Fig 1: EV Manufacturing Unit/ Pic Reuters
Localisation Of EV Manufacturing: Key Highlights
The study titled States in the Drivers’ Seat found that supply-side EV and battery policies are beginning to translate into investments spanning across the EV value chain. “These investments reflect early but tangible progress on localization across the value chain but are leading to geographically dispersed manufacturing outcomes,” it said.
It argued that localization is also not only dependent on central policies but sub-national governments have a key role to play in it as they control critical levers like land acquisition, power tariffs, logistics infrastructure, and regulatory clearances. These in turn determine EV and battery manufacturing competitiveness and investment decisions, it said.
“Alignment between centre and state policies strengthens the overall incentive stack. State incentives can reduce location-specific costs, while central government incentives reward production and value addition. Targeted policy instruments that address specific cost barriers, especially for midstream (such as production of cathode active materials, precursor materials) and upstream (critical minerals mining or sourcing) segments of the value chain, are needed at the state level for deepening localization," the study pointed out.
The study also came out with its own set of recommendations for both the central as well as the sub-national governments. On one hand, it suggests designing subnational support measures that de-risk midstream and upstream battery investment, it also recommended providing dedicated policy support for research and development investments, patent filing, and strategic intellectual property creation in the battery value chain.

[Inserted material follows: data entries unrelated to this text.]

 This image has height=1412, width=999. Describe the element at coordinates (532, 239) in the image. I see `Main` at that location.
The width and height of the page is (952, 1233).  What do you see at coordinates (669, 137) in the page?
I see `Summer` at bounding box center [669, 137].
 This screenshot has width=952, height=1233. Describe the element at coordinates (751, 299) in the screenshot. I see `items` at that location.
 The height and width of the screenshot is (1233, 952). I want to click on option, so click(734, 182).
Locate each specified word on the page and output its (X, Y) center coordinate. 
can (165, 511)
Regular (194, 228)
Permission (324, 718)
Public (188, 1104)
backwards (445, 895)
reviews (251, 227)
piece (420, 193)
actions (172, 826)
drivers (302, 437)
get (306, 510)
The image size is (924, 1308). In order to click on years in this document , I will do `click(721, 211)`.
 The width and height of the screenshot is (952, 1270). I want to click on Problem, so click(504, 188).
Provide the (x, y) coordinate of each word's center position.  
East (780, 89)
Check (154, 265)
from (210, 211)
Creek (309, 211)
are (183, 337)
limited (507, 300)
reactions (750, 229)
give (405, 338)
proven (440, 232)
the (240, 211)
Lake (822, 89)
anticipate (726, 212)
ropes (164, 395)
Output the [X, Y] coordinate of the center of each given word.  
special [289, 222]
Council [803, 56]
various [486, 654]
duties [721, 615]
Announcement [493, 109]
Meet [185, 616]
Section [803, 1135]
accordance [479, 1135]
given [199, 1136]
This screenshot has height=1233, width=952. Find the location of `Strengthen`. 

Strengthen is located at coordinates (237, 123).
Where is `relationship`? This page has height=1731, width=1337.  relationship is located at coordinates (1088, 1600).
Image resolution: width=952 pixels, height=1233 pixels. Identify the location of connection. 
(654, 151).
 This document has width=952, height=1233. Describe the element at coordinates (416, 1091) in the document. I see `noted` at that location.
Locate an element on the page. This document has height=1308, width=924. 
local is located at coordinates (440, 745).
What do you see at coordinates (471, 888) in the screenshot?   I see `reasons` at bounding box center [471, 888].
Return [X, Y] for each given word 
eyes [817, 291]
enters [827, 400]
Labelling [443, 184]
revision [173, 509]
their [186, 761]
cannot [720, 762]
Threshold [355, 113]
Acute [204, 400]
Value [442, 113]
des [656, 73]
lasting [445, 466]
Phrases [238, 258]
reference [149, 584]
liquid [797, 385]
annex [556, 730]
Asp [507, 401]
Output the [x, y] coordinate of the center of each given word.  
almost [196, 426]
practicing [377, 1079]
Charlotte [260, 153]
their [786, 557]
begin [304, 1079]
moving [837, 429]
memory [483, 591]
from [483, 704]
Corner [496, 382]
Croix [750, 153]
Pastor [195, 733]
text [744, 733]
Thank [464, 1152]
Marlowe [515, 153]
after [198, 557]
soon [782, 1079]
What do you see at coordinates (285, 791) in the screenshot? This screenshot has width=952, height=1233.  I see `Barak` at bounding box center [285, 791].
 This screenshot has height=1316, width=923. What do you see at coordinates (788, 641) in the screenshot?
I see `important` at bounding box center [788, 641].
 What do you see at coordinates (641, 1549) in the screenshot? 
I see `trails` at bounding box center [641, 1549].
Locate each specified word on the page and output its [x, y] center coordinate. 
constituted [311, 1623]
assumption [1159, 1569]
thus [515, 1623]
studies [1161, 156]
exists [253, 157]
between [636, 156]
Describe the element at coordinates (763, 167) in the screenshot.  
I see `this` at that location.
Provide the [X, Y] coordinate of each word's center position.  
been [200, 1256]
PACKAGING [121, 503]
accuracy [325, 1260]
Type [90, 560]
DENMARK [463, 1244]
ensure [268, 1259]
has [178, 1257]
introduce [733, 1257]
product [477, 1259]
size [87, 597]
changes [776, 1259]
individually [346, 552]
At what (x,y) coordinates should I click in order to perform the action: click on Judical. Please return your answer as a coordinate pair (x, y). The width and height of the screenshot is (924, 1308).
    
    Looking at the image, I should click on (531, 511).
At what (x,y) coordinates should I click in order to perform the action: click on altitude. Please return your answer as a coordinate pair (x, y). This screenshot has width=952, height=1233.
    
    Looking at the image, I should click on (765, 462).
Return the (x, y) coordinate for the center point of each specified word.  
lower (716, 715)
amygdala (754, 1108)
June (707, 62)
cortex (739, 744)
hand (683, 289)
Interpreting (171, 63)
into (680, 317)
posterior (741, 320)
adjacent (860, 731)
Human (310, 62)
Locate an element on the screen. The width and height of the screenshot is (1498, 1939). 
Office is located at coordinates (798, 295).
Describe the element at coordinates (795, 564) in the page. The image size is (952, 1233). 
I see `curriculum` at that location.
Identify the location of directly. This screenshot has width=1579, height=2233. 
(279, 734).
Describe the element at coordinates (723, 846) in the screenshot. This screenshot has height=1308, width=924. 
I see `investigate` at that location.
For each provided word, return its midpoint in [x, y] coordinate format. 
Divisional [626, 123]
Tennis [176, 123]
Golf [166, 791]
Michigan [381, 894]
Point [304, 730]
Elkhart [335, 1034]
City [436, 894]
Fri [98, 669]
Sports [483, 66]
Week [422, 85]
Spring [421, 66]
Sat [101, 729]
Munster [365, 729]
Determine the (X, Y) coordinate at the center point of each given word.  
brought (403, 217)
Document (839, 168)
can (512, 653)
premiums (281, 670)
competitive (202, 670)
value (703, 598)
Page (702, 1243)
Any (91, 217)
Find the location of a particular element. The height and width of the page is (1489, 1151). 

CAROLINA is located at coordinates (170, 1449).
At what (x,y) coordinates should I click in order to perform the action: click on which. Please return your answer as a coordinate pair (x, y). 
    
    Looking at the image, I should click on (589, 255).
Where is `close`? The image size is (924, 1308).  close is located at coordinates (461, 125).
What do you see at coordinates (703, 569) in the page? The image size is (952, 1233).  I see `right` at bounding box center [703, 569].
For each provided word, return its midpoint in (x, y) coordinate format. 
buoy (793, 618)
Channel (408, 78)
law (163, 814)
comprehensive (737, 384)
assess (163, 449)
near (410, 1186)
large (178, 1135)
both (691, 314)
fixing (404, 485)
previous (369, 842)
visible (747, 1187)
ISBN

“Conduct fresh rounds for Production Linked Incentive Auto to increase industry participation as downstream manufacturing for EV original equipment manufacturers and component suppliers matures. Also develop project preparation facilities and plug-and-play industrial land infrastructure at the state level to further accelerate cell and battery manufacturing,” it said.
There is also a need to bridge the skill gap by establishing a dedicated skilled workforce development program for EV and battery manufacturing, it said, adding that introducing “clear public procurement and phased zero-emission vehicle mandates” will help in ratcheting up demand and reduce market risk for domestic manufacturers.
The states that will truly power India's electric future are those that see the EV transition not just as a shift in mobility, but as a holistic strategy for industrial growth. This strategy involves integrating manufacturing investment, workforce skill development, supply chain strengthening, and the expansion of clean energy.